◆ Supplied entries
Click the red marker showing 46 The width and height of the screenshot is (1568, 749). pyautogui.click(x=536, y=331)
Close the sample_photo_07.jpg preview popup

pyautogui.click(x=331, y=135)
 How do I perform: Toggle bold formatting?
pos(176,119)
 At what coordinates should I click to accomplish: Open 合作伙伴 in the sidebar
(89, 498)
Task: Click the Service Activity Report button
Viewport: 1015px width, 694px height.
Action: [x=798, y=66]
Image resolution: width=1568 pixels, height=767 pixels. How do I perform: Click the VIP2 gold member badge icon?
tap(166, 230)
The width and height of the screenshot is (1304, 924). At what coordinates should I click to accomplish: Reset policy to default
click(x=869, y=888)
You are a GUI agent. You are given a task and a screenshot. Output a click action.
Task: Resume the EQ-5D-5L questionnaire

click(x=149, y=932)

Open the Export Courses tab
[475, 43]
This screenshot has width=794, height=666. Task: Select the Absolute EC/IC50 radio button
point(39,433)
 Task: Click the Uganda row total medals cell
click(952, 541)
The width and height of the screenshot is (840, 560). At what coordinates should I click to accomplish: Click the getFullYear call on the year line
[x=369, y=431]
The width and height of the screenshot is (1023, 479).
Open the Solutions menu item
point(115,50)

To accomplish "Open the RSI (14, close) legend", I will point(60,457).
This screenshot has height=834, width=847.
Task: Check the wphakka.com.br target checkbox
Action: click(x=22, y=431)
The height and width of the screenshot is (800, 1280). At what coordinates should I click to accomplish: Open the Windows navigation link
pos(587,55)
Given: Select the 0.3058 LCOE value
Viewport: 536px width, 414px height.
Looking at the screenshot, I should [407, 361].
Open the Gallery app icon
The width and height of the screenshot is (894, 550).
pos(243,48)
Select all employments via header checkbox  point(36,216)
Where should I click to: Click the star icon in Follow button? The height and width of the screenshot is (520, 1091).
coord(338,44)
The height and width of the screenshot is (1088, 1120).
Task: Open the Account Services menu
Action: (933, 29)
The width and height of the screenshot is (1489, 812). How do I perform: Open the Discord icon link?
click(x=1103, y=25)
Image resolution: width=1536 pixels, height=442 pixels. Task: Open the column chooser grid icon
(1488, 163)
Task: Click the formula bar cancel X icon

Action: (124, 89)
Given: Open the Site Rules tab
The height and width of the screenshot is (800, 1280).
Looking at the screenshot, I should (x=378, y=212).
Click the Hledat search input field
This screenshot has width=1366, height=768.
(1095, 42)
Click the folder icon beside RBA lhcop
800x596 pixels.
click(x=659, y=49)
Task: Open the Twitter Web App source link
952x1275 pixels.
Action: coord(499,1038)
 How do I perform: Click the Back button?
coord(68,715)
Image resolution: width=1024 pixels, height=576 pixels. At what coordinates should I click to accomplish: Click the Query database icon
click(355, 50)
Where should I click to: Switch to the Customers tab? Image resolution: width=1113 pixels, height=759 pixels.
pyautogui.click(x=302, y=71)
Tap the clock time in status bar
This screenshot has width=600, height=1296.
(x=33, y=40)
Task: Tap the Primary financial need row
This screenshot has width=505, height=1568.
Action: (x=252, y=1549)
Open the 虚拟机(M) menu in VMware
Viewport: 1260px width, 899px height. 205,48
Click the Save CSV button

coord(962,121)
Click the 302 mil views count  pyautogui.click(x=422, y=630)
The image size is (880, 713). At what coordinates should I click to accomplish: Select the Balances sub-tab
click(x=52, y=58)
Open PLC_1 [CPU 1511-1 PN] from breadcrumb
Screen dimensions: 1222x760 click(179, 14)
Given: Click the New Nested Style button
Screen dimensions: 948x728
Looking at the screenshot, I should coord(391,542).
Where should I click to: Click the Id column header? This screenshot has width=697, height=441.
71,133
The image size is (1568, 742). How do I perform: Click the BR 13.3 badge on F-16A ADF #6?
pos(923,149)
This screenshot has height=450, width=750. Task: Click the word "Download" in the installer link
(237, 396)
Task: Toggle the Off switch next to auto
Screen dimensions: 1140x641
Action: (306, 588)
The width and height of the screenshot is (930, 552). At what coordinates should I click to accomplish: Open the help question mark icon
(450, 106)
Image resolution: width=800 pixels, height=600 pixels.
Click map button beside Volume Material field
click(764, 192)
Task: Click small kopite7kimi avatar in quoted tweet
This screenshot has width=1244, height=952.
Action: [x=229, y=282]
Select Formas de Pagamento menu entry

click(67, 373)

◆ What is required
Given the data above, transcribe exactly the lines from the one containing "Given: Select the 0.3058 LCOE value" down to the one containing "Select all employments", and no others.

◆ Finished exercise
Given: Select the 0.3058 LCOE value
Viewport: 536px width, 414px height.
Looking at the screenshot, I should [407, 361].
Open the Gallery app icon
The width and height of the screenshot is (894, 550).
pos(243,48)
Select all employments via header checkbox  point(36,216)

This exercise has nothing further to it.